Nog één keer, na vorige twee blogs, wil ik even stilstaan bij het voortreffelijke boek van Theun de Vries ‘Ketters’.
Een dikke pul geschiedenis kan een nadeel hebben dat het bijna te veel is om te behappen. Een groot voordeel van ‘Ketters’ is echter dat veel namen van filosofen en theologen in een maatschappelijk kader worden geplaatst en de continuïteit in de geschiedenis in zicht is.
Continuïteit, wel met veranderingen en vernieuwingen, maar met zichtbare en benoemde verbanden ervan. Zo kun je een filosoof als Pierre Abélard (1079-1142) zien als een gewoon iemand met interessante opvattingen, de betekenis van zijn denken wordt des te duidelijker als zichtbaar wordt waarop hij reageert, wat de reacties van anderen zijn, en hoe hij voorop loopt in een ontwikkeling.
Door Abélard als een ketter te ‘verketteren’ wordt hij in De Vries’ boek een schakel in een ontwikkeling, want de ketters houden bij De Vries een stempel van emancipatie, vernieuwing en vooral van onafhankelijk, kritisch denken.

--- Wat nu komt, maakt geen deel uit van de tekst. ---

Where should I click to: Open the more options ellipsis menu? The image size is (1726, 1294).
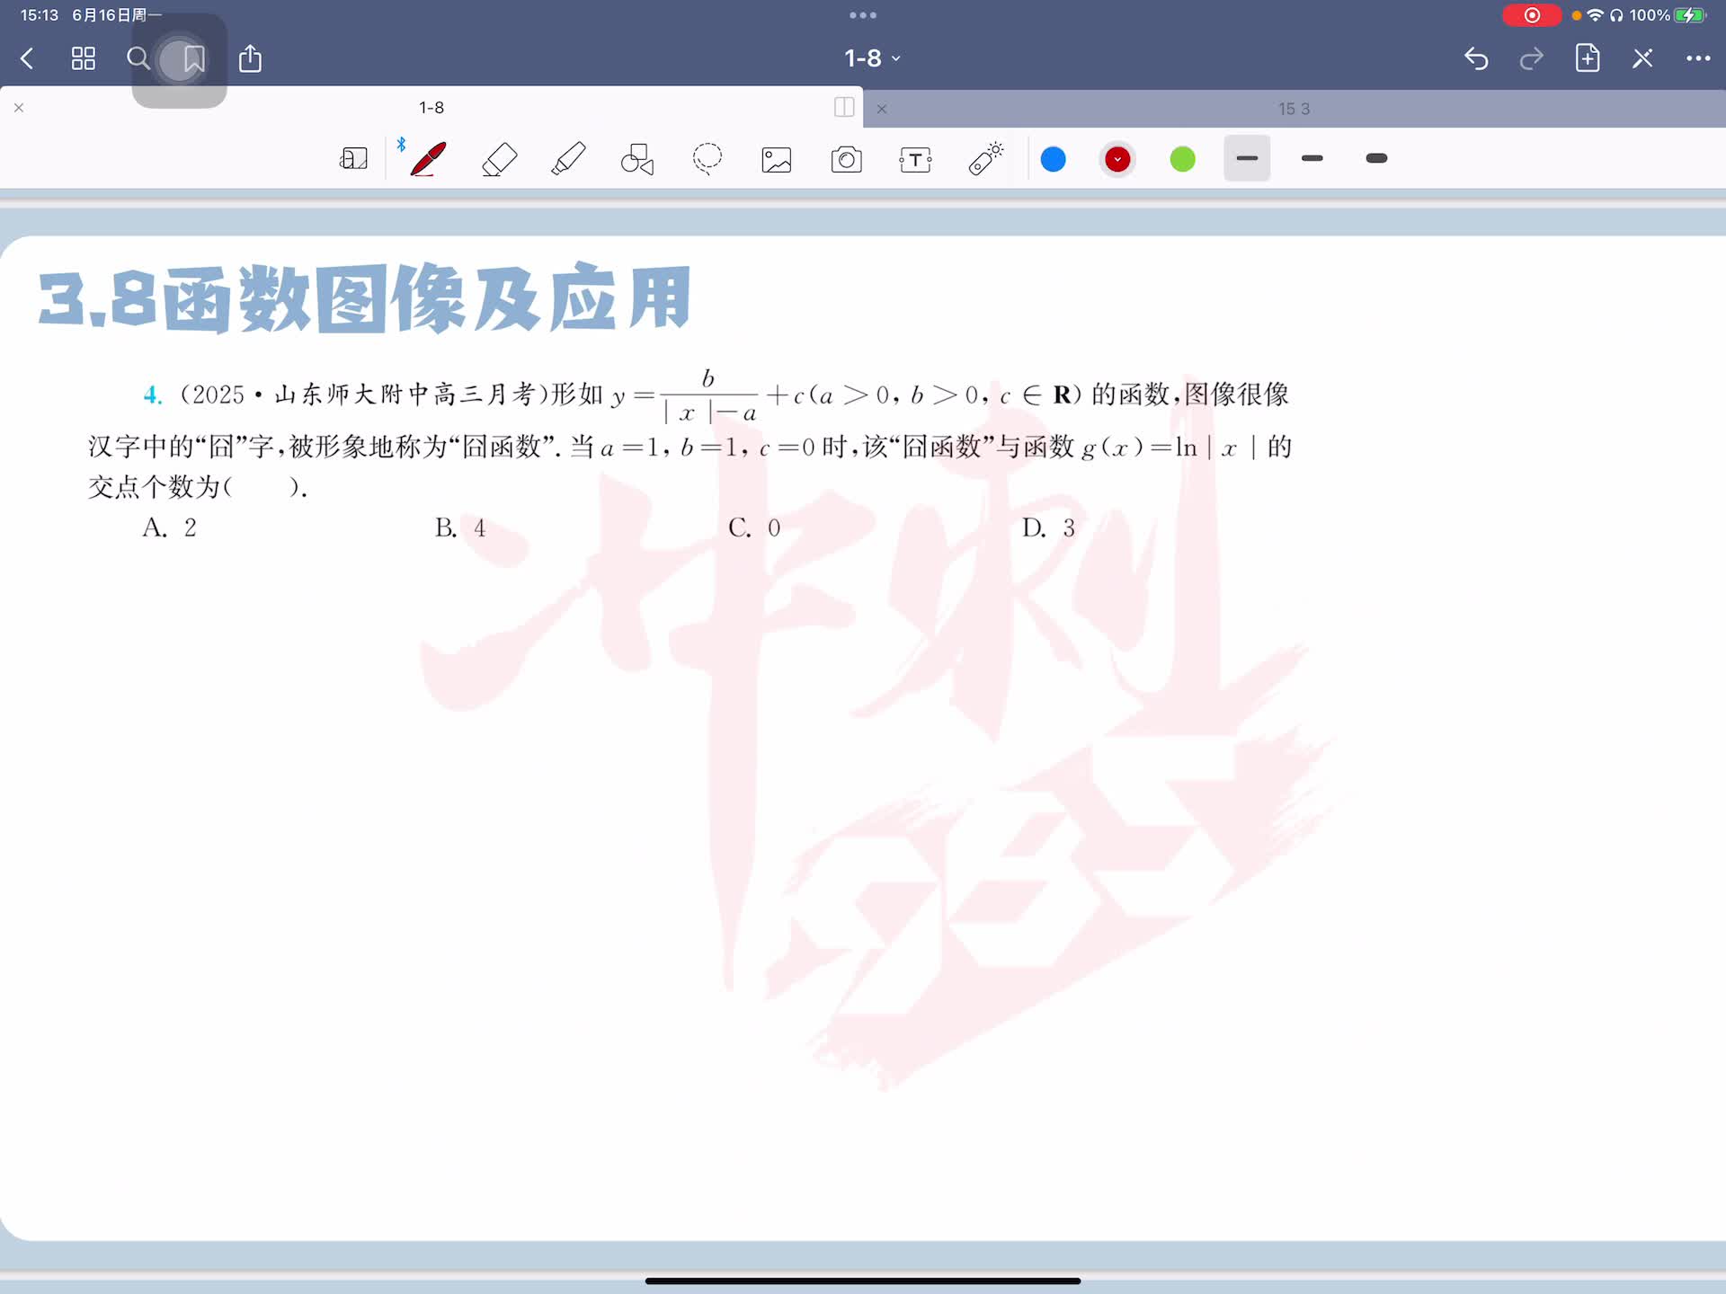[1697, 58]

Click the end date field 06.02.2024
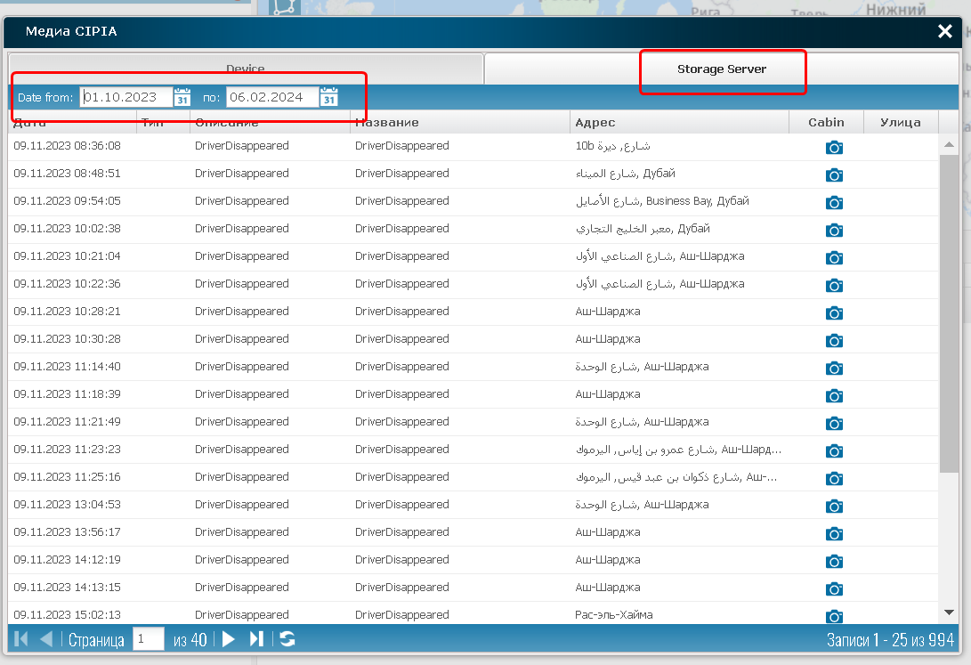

Inderdaad: de hele geschiedenis van de mensheid lijkt te draaien om het zelfstandig denken en de vrijheid om dat te mogen doen, het denken dat door de machthebbers van staat en religie steeds weer wordt beknot. Waar men dan althans tracht dat denken te vergeten, dat echter in of na de repressie toch weer door de strijdbare vervolgden en nieuwe generaties wordt erkend en verwerkt.
En dat gaat zo – zoals ieder kan weten – tot op de dag van vandaag. Wanneer journalisten vermoord worden om hun onafhankelijk denken en onderzoek, staan zijn in een lijn waarvan ook het denken van Pierre Abélard een schakel vormt.
Een kwetsbare, maar toch onbreekbare lijn. Er zál zelfstandig worden gedacht: zoals door Socrates, door Abélard, door Bacon, door Descartes, door Kant en duizenden vandaag de dag.
Kant hierbij noemen? Ja, Abélard kan als één van de voorlopers van empirisme, rationalisme en de Verlichting worden gezien. Niet dat hij alles voorzag natuurlijk, eerder door zijn inzet zelfstandig te denken en zijn gedurfde analyses van de werking van de taal.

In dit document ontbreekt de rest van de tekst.